**** Source ****

Before continuing, consider some common terminology used in .NET Aspire:

  • App model: A collection of resources that make up your distributed application (DistributedApplication), defined within the Aspire.Hosting.ApplicationModel namespace. For a more formal definition, see Define the app model.
  • App host/Orchestrator project: The .NET project that orchestrates the app model, named with the *.AppHost suffix (by convention).
  • Resource: A resource is a dependent part of an application, such as a .NET project, container, executable, database, cache, or cloud service. It represents any part of the application that can be managed or referenced.
  • Integration: An integration is a NuGet package for either the app host that models a resource or a package that configures a client for use in a consuming app. For more information, see .NET Aspire integrations overview.
  • Reference: A reference defines a connection between resources, expressed as a dependency using the WithReference API. For more information, see Reference resources or Reference existing resources.

****

→ Stated exercise 1:
Answer these from the .NET Aspire terminology text:
(a) By convention, what suffix does the app host project's name carry?
(b) Which API expresses a reference as a dependency?
(c) Within which namespace is the app model defined?
→ Stated exercise 2: Reproduce the .NET Aspire terminology text word for word, starting at "Before continuing, consider" and ending at "the app model.".
Rely only on the .NET Aspire terminology text for what follows.

**** Record set ****

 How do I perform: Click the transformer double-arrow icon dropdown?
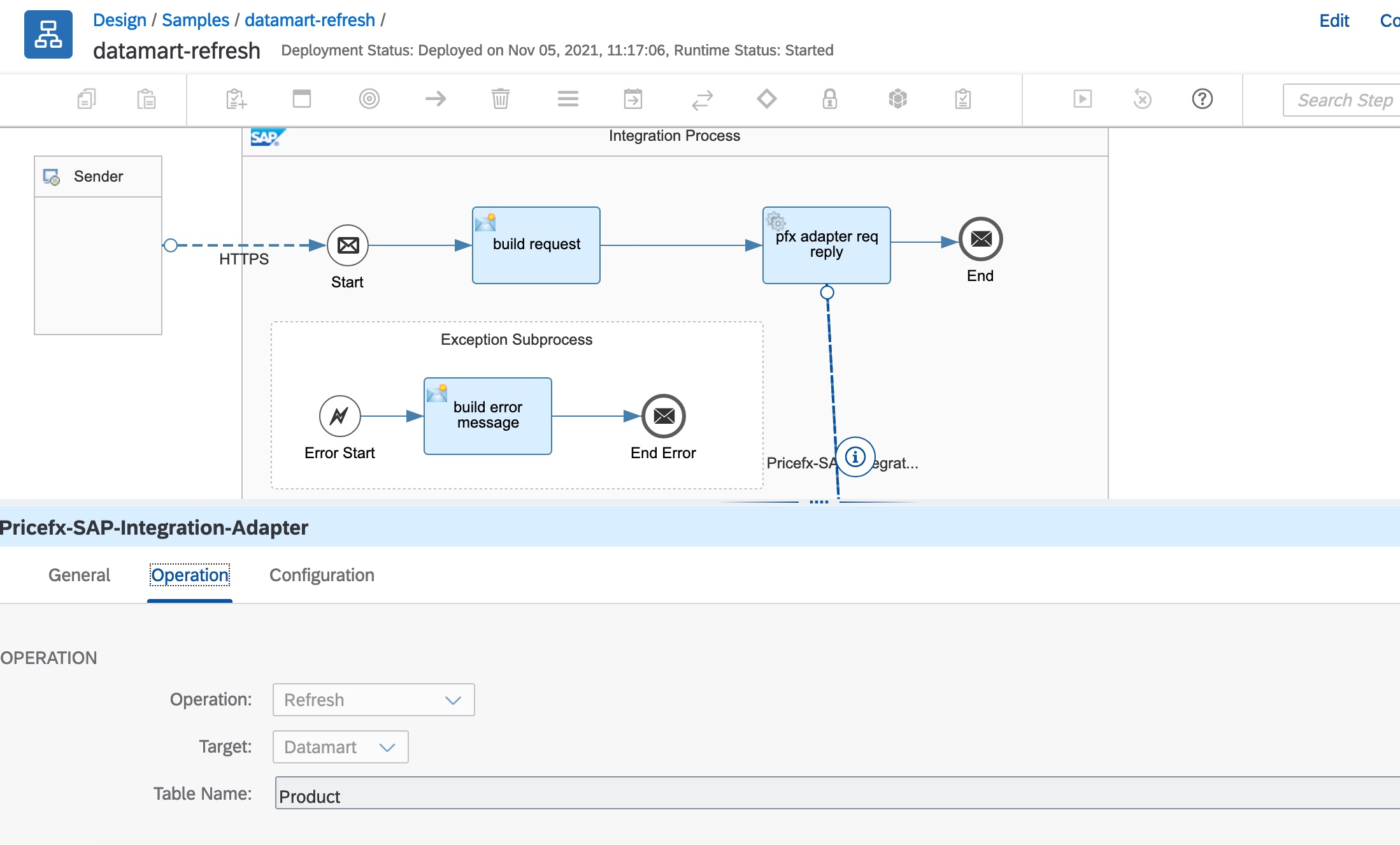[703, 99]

****
**** Record set ****

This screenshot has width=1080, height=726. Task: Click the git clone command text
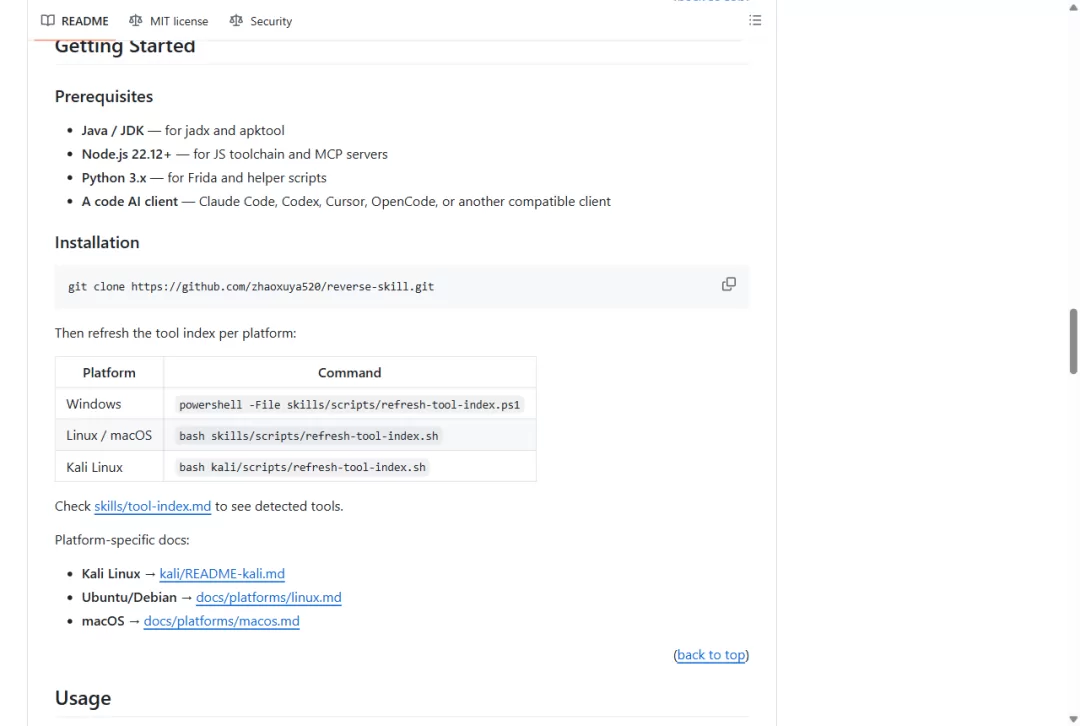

****

→ Task output 1:
(a) *.AppHost
(b) WithReference
(c) Aspire.Hosting.ApplicationModel

→ Task output 2:
Before continuing, consider some common terminology used in .NET Aspire:

  • App model: A collection of resources that make up your distributed application (DistributedApplication), defined within the Aspire.Hosting.ApplicationModel namespace. For a more formal definition, see Define the app model.